Britons saw their pay packets continue to lag heavily behind inflation, despite a slight rise in earnings.
The Office for National Statistics (ONS) revealed that regular wages excluding bonuses plunged by 3.7% over the three months to May against the rate of consumer price index (CPI) inflation; representing the biggest slump in more than 20 years.
Regular pay, excluding bonuses, rose slightly to 4.3% for the period, without taking inflation into account.
It comes after CPI inflation hit a 40-year record of 9.1% in May and is expected to reach as high as 11% later this year.
Energy and fuel bills have soared amid the impact of the Ukraine war, but many have seen wages struggle to keep up.
The ONS added that total pay including bonuses lifted by 6.2% for the three-month period, as workers in the financial sector drove a rise in bonuses.
Pressure on wages came as official figures showed that the number of UK workers on payrolls rose by 31,000 between May and June to 29.6 million.
Meanwhile, the rate of unemployment decreased to 3.8% for the three-month period.
Unemployment fell as job vacancies also continued to increase, with major staff shortages in industries such as hospitality.
There were 1.29 million job vacancies over the three months to June, representing a 6,900 rise on the previous quarter.
ONS head of labour market and household statistics David Freeman said: “Today’s figures continue to suggest a mixed picture for the labour market.
“The number of people in employment remains below pre-pandemic levels and, while the number of people neither working nor looking for a job is now falling, it remains well up on where it was before Covid-19 struck.
“With demand for labour clearly still very high, unemployment fell again, employment rose and there was another record low for redundancies.
“Following recent increases in inflation, pay is now clearly falling in real terms, both including and excluding bonuses.”
Benefit claims decreased in June 2022 with figures showing 110,600 claims for universal credit and jobseekers allowance – a decrease of 4,400 on the previous month.
The Scottish Government said the figures show the economy is “resilient” as the number of people going into employment continued to increase.
The percentage of people in employment has risen slightly with statistics showing 75.4% of over-16s in Scotland were in employment from March to May 2022, compared to 74.8% in the previous quarter from December 2021 to February 2022; an increase of 0.6%.
However, there has been a slight increase in the number of people in Scotland who are unemployed, with figures showing the number of people in Scotland over the age of 16 who are out of work rising from 3.4% in the previous quarter from December 2021 to February 2022 to 3.5% over March to May 2022.

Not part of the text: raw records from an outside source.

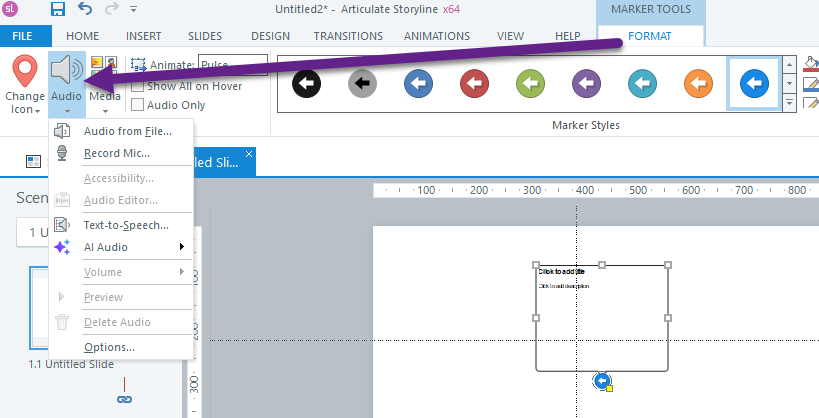Screen dimensions: 819x418
Task: Select the red arrow marker style
Action: (x=474, y=84)
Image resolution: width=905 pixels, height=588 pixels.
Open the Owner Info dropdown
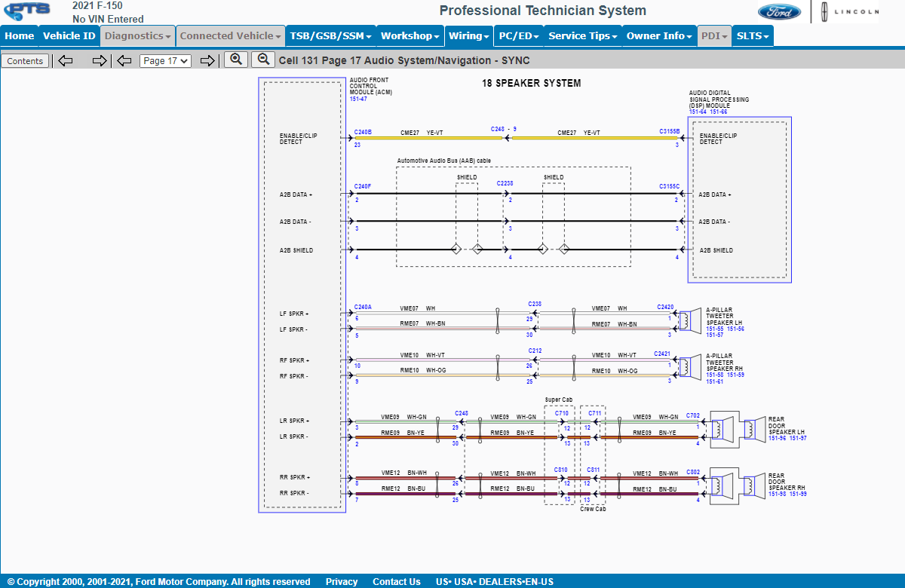pos(658,35)
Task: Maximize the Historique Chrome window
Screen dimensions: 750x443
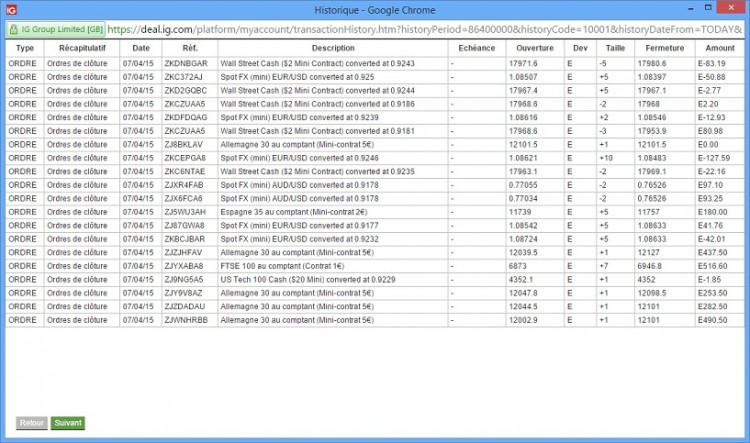Action: click(708, 8)

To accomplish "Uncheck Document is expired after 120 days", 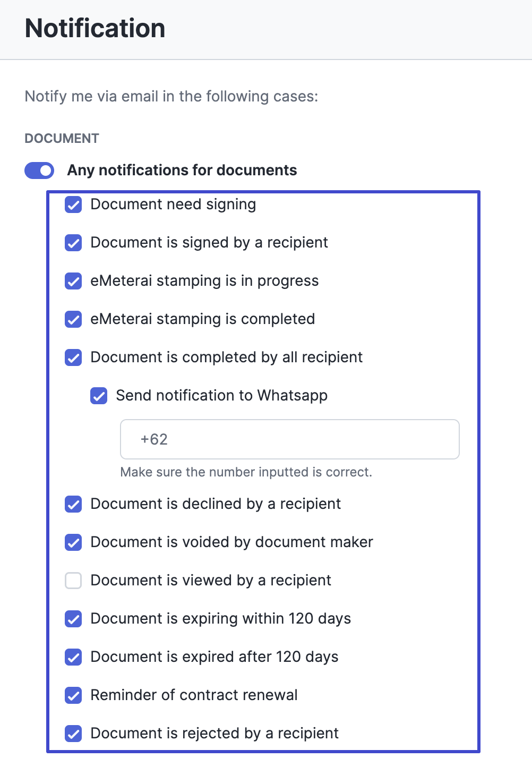I will [73, 657].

Scotland also saw a slight increase in the number of people who are economically inactive – those who are not available for paid employment. Figures show 21.8% of adults over 16 are economically inactive in July 2022, compared to 21.6% in February 2022.
Median monthly wages are also on the rise showing a 5.6% increase to £2,126 in June 2022 compared to just under £2,000 per month on the same period last year.
Tom Arthur, Scottish Government public finance minister, said: “The Scottish economy still shows signs of resilience with the employment rate increasing by 0.6 percentage points over the quarter.
“While today’s figures continue to show recovery in Scotland’s labour market, Scotland continues to face economic challenges with the rising cost of living, the continued impact of Brexit and recovery from the effects of the pandemic and the economic consequences of Russia’s illegal invasion of Ukraine.”
Scottish Secretary Alister Jack said: “Today’s figures show Scotland’s labour market remains strong, with an increasing number of people on the payroll and unemployment at low levels.”
Chancellor Nadhim Zahawi responded: “I am acutely aware that rising prices are affecting how far people’s hard-earned income goes, so we are providing help for households through cash grants and tax cuts.
“We’re working alongside the Bank of England to bear down on inflation, providing support worth £37bn this financial year for the cost of living, and investing in skills to help people get into work and progress.”
Labour’s Pat McFadden, shadow chief secretary to the Treasury, said: “Today’s record fall in real wages comes after a decade where wages have stagnated for workers across the economy.
“This is because the Conservatives have failed to grow the economy, which has left people more exposed to inflation and the cost-of-living crisis.
“Labour’s number one mission in government would be to grow our economy, making the country more prosperous and making its people better off.”
Meanwhile, shoppers are set to see their grocery bills for the year leap by £454, after food and drink inflation hit the second-highest level on record.
Retail research firm Kantar revealed that grocery price inflation leapt to 9.9% over the four weeks to 10 July, rising sharply from 8.3% in the previous month.
Researchers said they saw the fastest increases in prices for products such as dog food, butter and milk.
Supply chain issues and labour pressures have added to costs in food production, which are now being fed back to shoppers.
Fraser McKevitt, head of retail and consumer insight at Kantar, said he expects the overall record for grocery inflation to be surpassed “come August”.